Intervenant sur la chaîne d’Esseha.dz, le Pr Abchiche a fait savoir que durant ces 20 jours du mois de Ramadhan, 299 brûlés dont 21 cas très graves ont été pris en charge dans son service. Malheureusement, 7 décès ont été enregistrés parmi ces victimes d’accidents domestiques. Un bilan lourd, comparé à l’année 2022 où 491 cas dont 45 hospitalisations ont été enregistrés durant tout le mois de Ramadhan au niveau de la clinique des brûlés « Claudine et Pierre Chaulet » (ex Pasteur) d’Alger. « Si nous continuons sur ce rythme, nous dépasserons les statistiques de l’an dernier surtout que les chiffres enregistrés jusqu’à présent ne concernent que la capitale et ses alentours, nous n’avons pas comptabilisé les victimes des autres régions du pays », a alerté le Pr Abchiche.
Selon le spécialiste, ce sont les enfants qui figurent en tête de la liste des victimes de ces accidents domestiques, très fréquents durant le mois de jeûne. « Les accidents se produisent la plupart du temps, avant le ftour et le s’hour, où tout le monde se bouscule dans la cuisine, vaquant aux derniers préparatifs du repas. Les brûlures sont généralement causées par des liquides comme la chorba, l’huile de friture mais encore la tabouna, utilisée pour la cuisson du pain traditionnel ».
Pour le Pr Abchiche, il est impératif d’agir en amont pour limiter la survenue de ces accidents et ce, en faisant de la prévention. « Il y a trois types de prévention. La prévention primaire, consiste à lutter impérativement contre ces accidents pour empêcher leur survenue. A notre niveau, nous multiplions les mises en garde, à travers les médias notamment, en recommandant aux parents de ne pas laisser leurs enfants entrer dans la cuisine au moment de la préparation du repas, concernant la tabouna, elle doit être placée sur un plan surélevé pour être inaccessibles aux enfants,… ».

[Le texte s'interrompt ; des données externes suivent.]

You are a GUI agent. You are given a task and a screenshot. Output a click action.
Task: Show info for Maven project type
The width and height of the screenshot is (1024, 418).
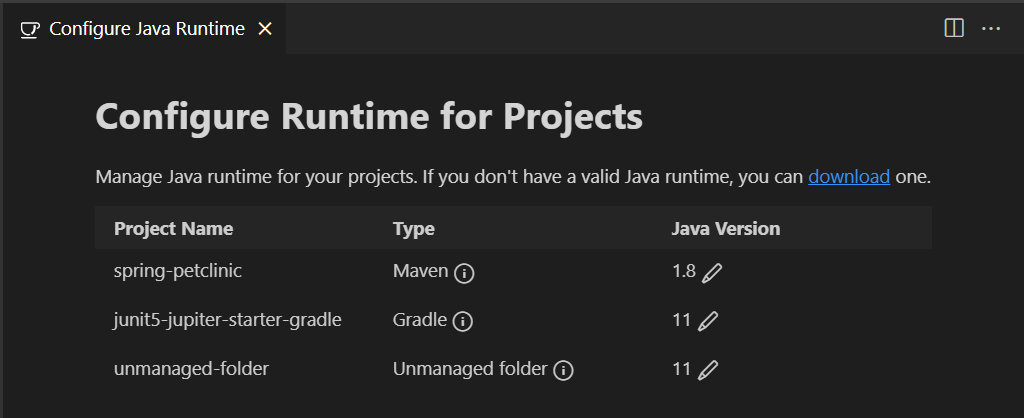click(x=463, y=273)
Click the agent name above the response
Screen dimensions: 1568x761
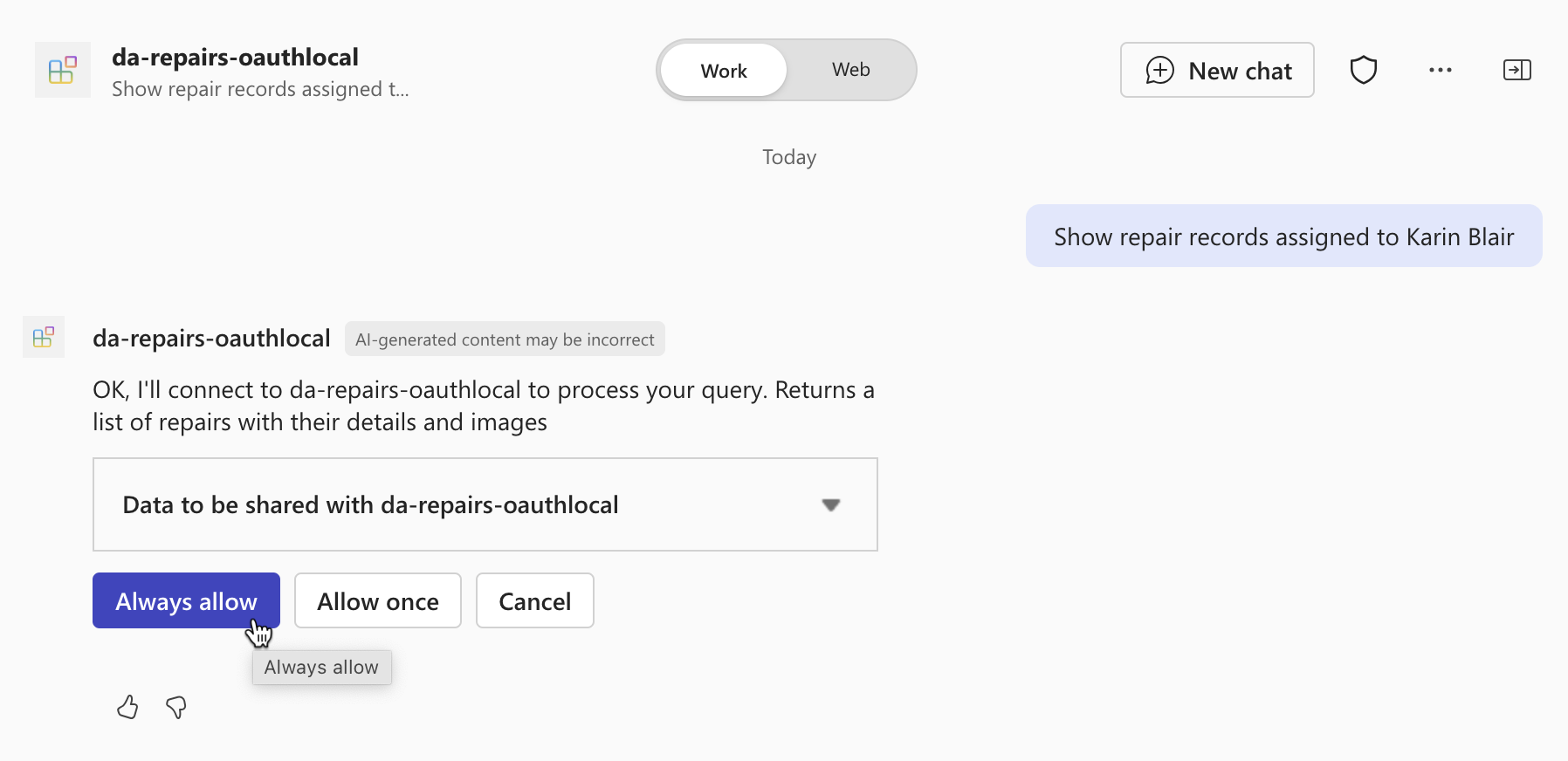tap(211, 339)
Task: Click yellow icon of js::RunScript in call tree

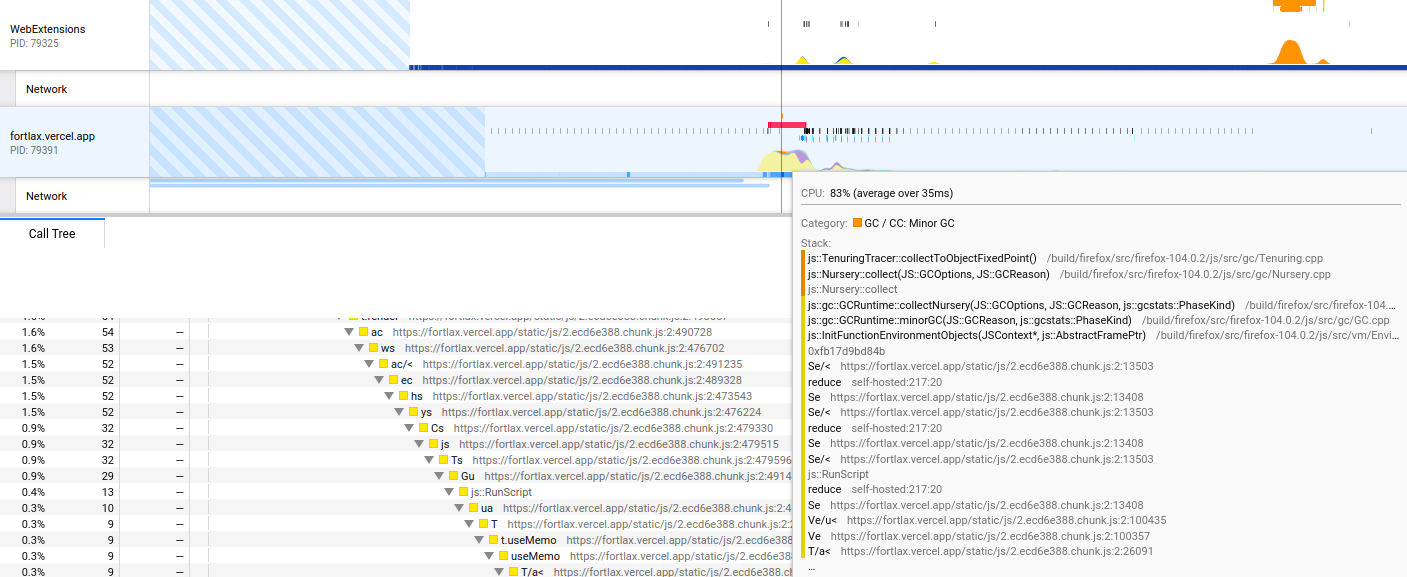Action: pos(463,492)
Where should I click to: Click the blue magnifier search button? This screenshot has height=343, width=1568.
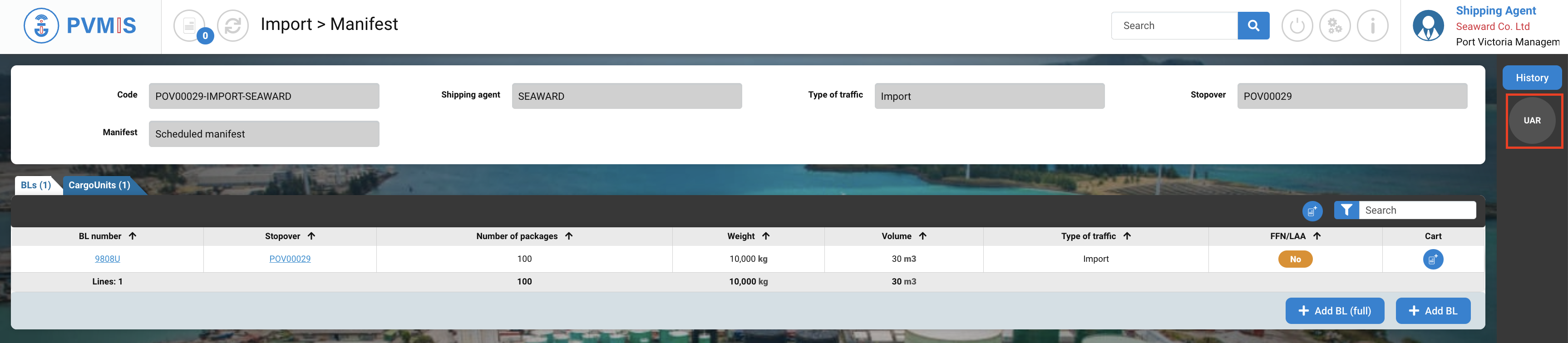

Le Pr Abchiche a profité de l’opportunité de son intervention sur Esseha.dz pour expliquer la conduite à tenir en cas d’accident. « En cas de brûlure, il faut immédiatement enlever les vêtements pris par les flammes. La règle, c’est de placer la brûlure à 15 cm du robinet et de la maintenir ainsi sous un jet de 15° pendant 15 minutes. On peut ensuite bander la brûlure avec du tulle gras ou un tissu propre mais il ne faut en aucun cas utiliser de la glace, du dentifrice, de la tomate ou du café. Ces gestes très répandus peuvent aggraver la blessure. Il est impératif de conduire la victime à l’hôpital le plus proche pour que le médecin la prenne en charge selon la gravité de la brûlure ». Pour le chef de service, « le transfert vers la structure hospitalière doit se faire en urgence car le brûlé risque de perdre du plasma qui peut entraîner des complications mortelles », précisant que c’est un retard de réanimation qui a été la cause de la plupart des décès enregistrés durant ce mois de Ramadhan ». Concernant la prévention secondaire, le Pr Abchiche a indiqué qu’en cas de brûlure estimée à 10% chez un enfant, le médecin doit impérativement le mettre sous perfusion. Une brûlure guérit généralement au bout de 21 jours, sinon, dans les cas graves, la greffe est préconisée. A ce titre, le spécialiste a précisé qu’il n’est pas nécessaire de transférer les victimes sur Alger qu’en cas de gravité.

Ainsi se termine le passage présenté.